Como você pode ver, esse modo de tratar crianças não deixa cicatrizes físicas, mas os efeitos na psique da criança serão tão devastadores quanto um tsunami. Se você quiser sobreviver nesse ambiente hostil, terá que se adaptar e sacrificar partes importantes da sua alma que serão encurraladas nas profundezas da sua sombra. Quando crescerem, todos os padrões que eles tiveram que adotar para sobreviver continuarão a afetá-los em suas vidas, causando infinitos problemas psicológicos e numerosas doenças físicas.

O abandono emocional é outra expressão de abuso e violência?

É claro, Mireia, não devemos esquecer que essa forma de violência geralmente é ainda mais prejudicial do que as bochechas.

Existem diferentes formas de abandono.

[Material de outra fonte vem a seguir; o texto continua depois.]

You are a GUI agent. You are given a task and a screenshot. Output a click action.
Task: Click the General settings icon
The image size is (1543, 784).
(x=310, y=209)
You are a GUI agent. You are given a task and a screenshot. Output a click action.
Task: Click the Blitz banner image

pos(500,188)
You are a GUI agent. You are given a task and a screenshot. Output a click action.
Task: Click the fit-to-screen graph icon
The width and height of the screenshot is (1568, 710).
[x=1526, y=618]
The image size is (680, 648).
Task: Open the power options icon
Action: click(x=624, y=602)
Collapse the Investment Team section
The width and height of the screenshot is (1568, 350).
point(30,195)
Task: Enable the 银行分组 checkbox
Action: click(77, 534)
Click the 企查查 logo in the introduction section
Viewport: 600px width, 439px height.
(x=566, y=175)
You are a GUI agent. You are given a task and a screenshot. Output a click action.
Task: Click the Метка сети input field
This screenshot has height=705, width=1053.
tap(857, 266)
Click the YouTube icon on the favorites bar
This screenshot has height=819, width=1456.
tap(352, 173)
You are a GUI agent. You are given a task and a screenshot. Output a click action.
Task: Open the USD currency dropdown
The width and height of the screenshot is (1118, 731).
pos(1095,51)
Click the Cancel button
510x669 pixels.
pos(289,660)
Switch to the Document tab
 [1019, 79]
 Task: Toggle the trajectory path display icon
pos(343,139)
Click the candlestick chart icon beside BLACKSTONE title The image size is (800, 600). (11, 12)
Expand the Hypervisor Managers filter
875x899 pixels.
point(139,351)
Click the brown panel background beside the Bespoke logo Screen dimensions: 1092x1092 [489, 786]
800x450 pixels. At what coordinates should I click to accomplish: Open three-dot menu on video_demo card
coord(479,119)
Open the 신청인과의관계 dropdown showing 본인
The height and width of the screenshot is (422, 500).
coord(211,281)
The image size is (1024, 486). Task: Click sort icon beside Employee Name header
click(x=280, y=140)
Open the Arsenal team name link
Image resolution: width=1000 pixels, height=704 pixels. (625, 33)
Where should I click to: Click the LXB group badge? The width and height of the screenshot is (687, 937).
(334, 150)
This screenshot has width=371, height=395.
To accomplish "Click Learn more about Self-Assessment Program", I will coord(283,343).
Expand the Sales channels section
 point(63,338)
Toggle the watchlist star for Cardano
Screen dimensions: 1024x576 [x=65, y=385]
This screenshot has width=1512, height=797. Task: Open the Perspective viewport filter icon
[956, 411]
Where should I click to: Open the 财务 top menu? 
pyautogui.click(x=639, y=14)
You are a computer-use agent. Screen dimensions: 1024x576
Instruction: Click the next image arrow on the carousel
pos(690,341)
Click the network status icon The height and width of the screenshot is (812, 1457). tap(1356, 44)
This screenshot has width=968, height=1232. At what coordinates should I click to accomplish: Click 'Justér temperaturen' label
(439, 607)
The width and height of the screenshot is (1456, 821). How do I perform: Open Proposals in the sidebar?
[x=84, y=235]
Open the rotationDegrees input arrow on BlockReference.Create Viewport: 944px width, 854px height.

Coisas como não atender às suas necessidades quando ele pede ou deixá-lo chorar sozinho em um quarto, criam na criança um sentimento de desamparo absoluto que ele não saberá lidar.

Você não aprenderá uma maneira saudável de gerenciar suas emoções e, como adulto, estará muito mais vulnerável ao estresse e seu sistema imunológico ficará enfraquecido e mais propenso a adoecer.

Gerenciar a agressão é complicado, tanto aquele que brota de dentro de nós quando estamos sobrecarregados quanto o que surge das tensões a que as crianças são expostas, mas nós, seus pais, as pessoas que devem cuidar delas, podemos aprender a criá-las sem violência como o psicólogo Ramón Soler explicou tão bem nesta segunda parte da entrevista que estamos publicando. Obrigado Ramón, tenho certeza de que seu conselho pode ajudar muitas famílias.